The protracted disputes at the Port of Portland took another turn recently when an Administrative Law Judge for the National Labor Relations Board (NLRB) issued a preliminary decision and recommended order on May 30, 2014 that, for the period of September 2012 to June 2013, longshore workers employed at Terminal 6 engaged in unfair labor practices by driving trucks slowly, refusing to hoist cranes in bypass mode, and refusing to move more than one 20-foot shipping container of freight at a time on older trailers in an effort to force management company International Container Terminal Services Inc. (ICTSI) to abandon the port, according to HandyShippingGuide.com, a U.K-based shipping news source.

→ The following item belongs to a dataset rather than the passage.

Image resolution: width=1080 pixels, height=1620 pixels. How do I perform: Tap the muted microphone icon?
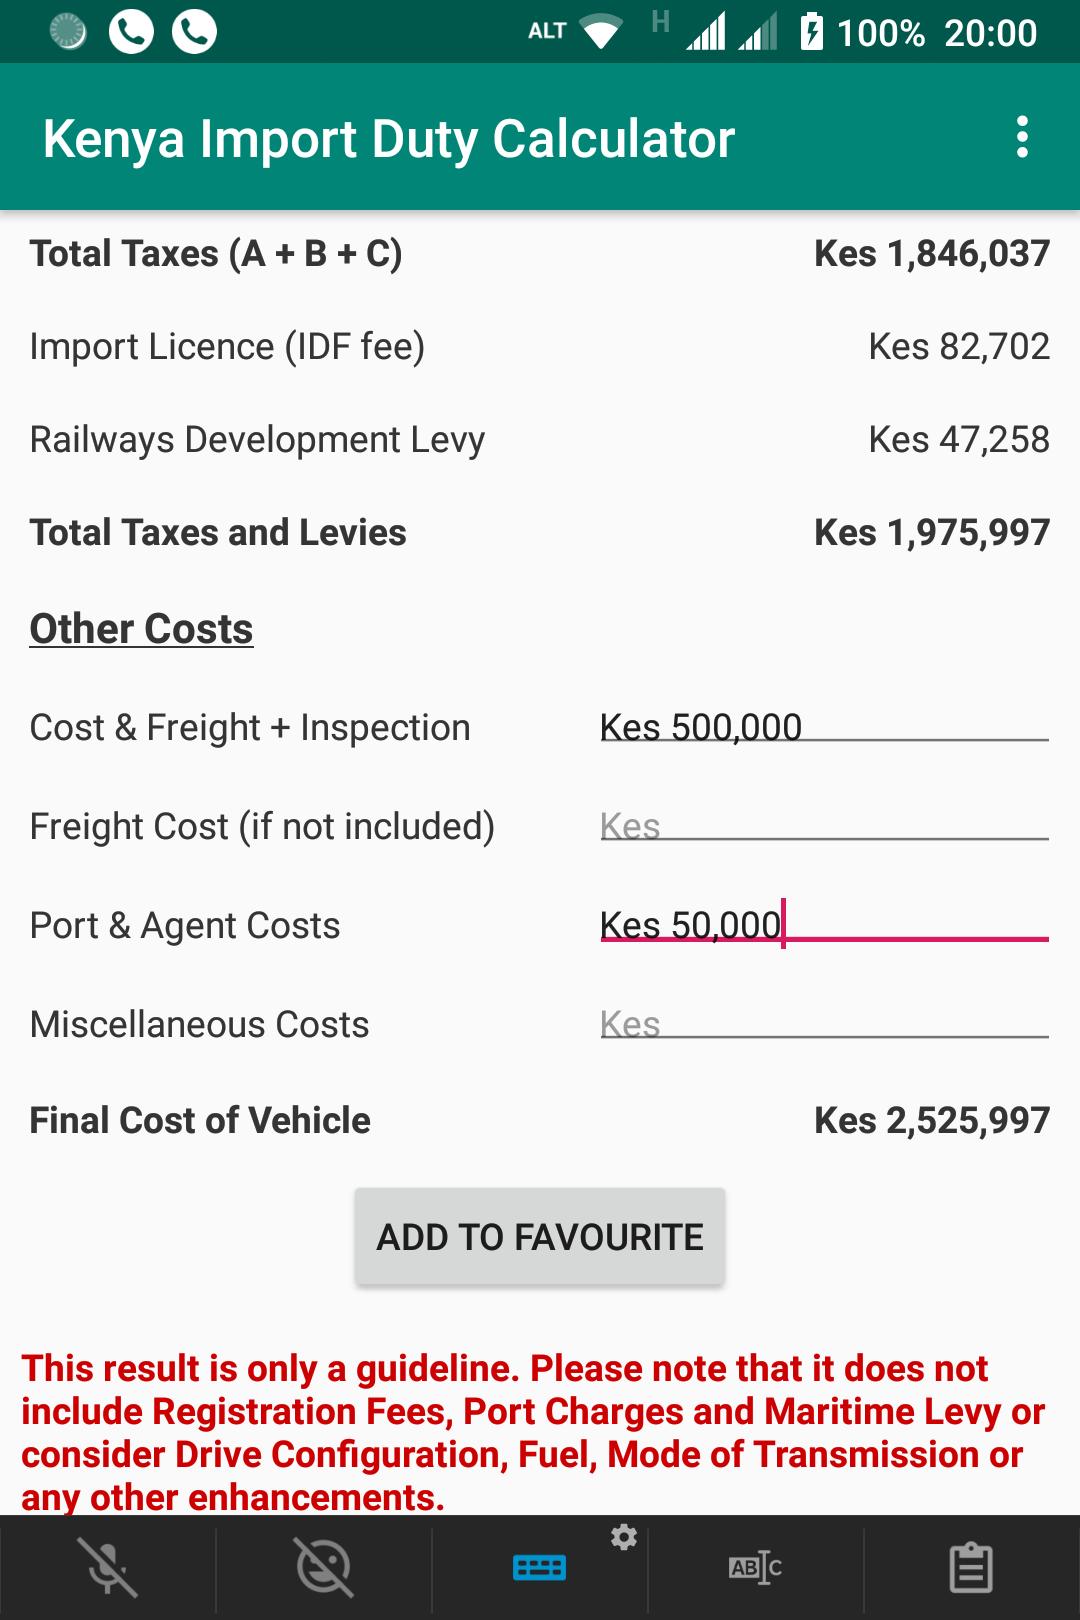tap(108, 1566)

The latest episode comes after rulings on who was contracted to work on reefer boxes as they passed through the supply chain. A previous judge took the view that the electricians, employed by the port, had responsibility for plugging, unplugging and monitoring refrigerated containers, not the longshoremen who work for Philippine group ICTSI.

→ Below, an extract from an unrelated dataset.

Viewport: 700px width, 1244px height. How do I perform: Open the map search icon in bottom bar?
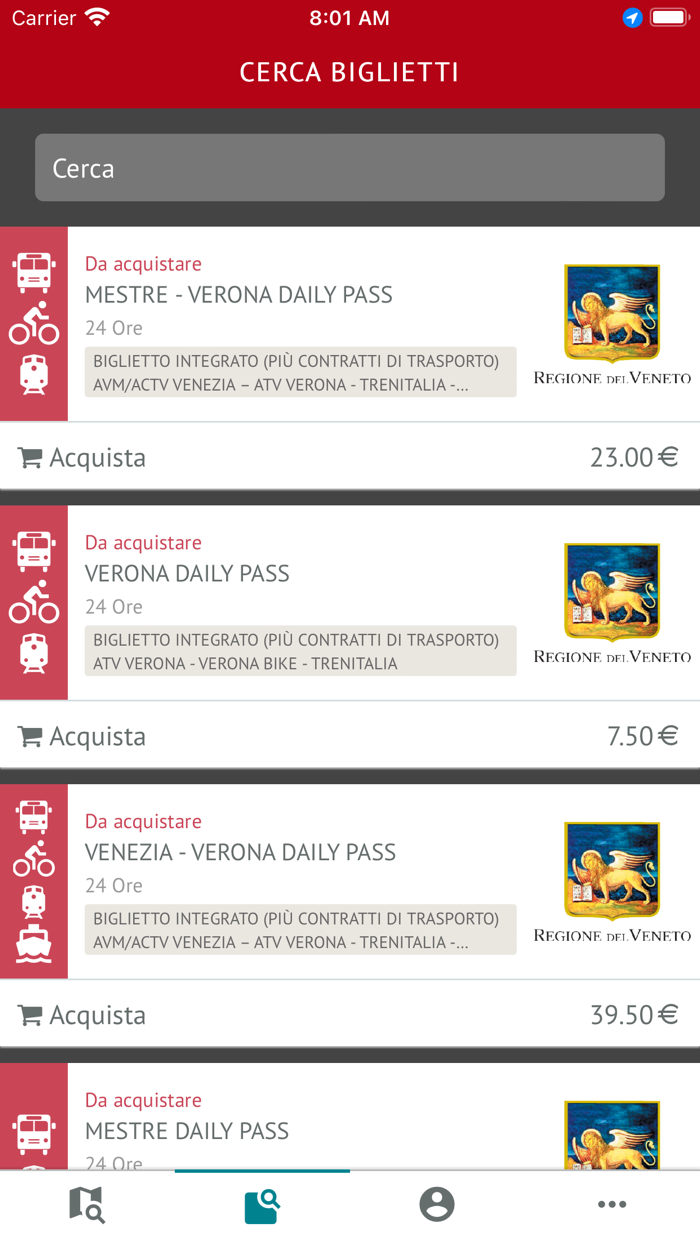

In the judge’s opinion,n this was traditionally the status quo, whereas the unions believed that the International Longshore and Warehouse Union’s (ILWU) 2008 coastwise labor agreement with the Pacific Maritime Association (PMA) meant responsibility for these works had transferred to its members. For 36 years, the work was the responsibility of the port, but the union maintains that, when the terminal management transferred to ICTSI, so did responsibility for the equipment concerned and the PMA deemed it to be an ILWU staff job.